Findings from the SHAPE study
29 Feb 2024
Surgical Oncology
Cervical Cancer

In a multicentre, randomised study involving 700 women with early-stage, low-risk cervical cancer, simple hysterectomy was noninferior to radical hysterectomy with respect to pelvic recurrence at 3 years. Simple hysterectomy was also associated with fewer urologic complications.

The findings from the SHAPE (Simple Hysterectomy and Pelvic Node Assessment) study are published by Dr. Marie Plante of L’Hôtel-Dieu de Québec in Quebec City, Canada and colleagues in the 29th February 2024 issue of The New England Journal of Medicine.

The authors wrote in the background that retrospective data suggest that the incidence of parametrial infiltration is low in patients with early-stage low-risk cervical cancer, which raises questions regarding the need for radical hysterectomy in these patients. However, data from large, randomised studies comparing outcomes of radical and simple hysterectomy are lacking. The authors designed the SHAPE study to evaluate the safety of simple hysterectomy as compared with radical hysterectomy in patients with low-risk early-stage cervical cancer.

They conducted a multicentre, randomised, noninferiority study comparing radical hysterectomy with simple hysterectomy including lymph-node assessment in patients with low-risk cervical cancer (lesions of ≤2 cm with limited stromal invasion). The primary outcome was cancer recurrence in the pelvic area (pelvic recurrence) at 3 years. The prespecified noninferiority margin for the between-group difference in pelvic recurrence at 3 years was 4 percentage points.

Among 700 patients who underwent randomisation (350 in each group), the majority had tumours that were stage IB1 according to the 2009 FIGO (91.7%), that had squamous-cell histologic features (61.7%), and that were grade 1 or 2 (59.3%). With a median follow-up time of 4.5 years, the incidence of pelvic recurrence at 3 years was 2.17% in the radical hysterectomy group and 2.52% in the simple hysterectomy group with an absolute difference of 0.35 percentage points (90% confidence interval −1.62 to 2.32). Results were similar in a per-protocol analysis.

The incidence of urinary incontinence was lower in the simple hysterectomy group than in the radical hysterectomy group within 4 weeks after surgery (2.4% versus 5.5%; p = 0.048) and beyond 4 weeks (4.7% versus 11.0%; p = 0.003). The incidence of urinary retention in the simple hysterectomy group was also lower than that in the radical hysterectomy group within 4 weeks after surgery (0.6% versus 11.0%; p < 0.001) and beyond 4 weeks (0.6% versus 9.9%; p < 0.001).

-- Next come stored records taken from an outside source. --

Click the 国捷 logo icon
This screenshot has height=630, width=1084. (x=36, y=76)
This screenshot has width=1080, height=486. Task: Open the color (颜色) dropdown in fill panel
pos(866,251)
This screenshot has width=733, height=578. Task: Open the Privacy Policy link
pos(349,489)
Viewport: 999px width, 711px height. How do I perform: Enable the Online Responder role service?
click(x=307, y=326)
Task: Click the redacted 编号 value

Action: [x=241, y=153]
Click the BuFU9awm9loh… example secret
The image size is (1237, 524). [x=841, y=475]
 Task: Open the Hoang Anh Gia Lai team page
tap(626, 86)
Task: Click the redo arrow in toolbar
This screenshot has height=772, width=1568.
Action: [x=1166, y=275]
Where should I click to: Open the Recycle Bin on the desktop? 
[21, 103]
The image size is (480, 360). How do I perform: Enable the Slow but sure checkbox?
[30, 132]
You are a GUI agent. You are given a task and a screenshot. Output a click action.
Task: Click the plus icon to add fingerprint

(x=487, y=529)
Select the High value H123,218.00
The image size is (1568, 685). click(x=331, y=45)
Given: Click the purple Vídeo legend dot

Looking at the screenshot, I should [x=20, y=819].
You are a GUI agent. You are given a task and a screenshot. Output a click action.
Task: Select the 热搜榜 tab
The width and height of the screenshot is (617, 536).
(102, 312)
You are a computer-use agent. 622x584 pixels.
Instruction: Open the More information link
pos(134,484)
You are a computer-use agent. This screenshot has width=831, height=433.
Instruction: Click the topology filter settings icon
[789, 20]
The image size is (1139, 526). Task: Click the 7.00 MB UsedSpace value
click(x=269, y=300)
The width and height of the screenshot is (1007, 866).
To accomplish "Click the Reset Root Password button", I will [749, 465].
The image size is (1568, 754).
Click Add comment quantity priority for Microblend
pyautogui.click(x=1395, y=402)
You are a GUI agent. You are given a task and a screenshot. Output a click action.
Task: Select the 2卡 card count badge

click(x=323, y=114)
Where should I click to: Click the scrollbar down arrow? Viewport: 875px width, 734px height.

The authors commented that limitations of the study include the small number of events in terms of disease recurrence or death that occurred during the follow-up period, which resulted in wide confidence intervals around hazard ratios for time-to-event outcomes. The median follow-up time was 4.5 years and disease recurrence beyond this time frame is possible. The surgical approach (minimally invasive or open) was chosen by surgeons after randomisation and was not a stratification factor.

The authors emphasised that the results cannot be generalised to patients who do not meet the criteria for low-risk disease used in the study: lesions measuring ≤2 cm and invasion of <50% of stromal tissue or to a depth of <10 mm or both.

The study was conducted largely in Western Europe, South Korea, and Canada. Black women and Native Americans were underrepresented, and therefore, results cannot be generalised to these populations or to populations in developing nations.  

Reference

Plante M, Kwon JS, Ferguson S, et al. for the CX.5 SHAPE investigators. Simple versus Radical Hysterectomy in Women with Low-Risk Cervical Cancer. N Engl J Med 2024; 390:819-829.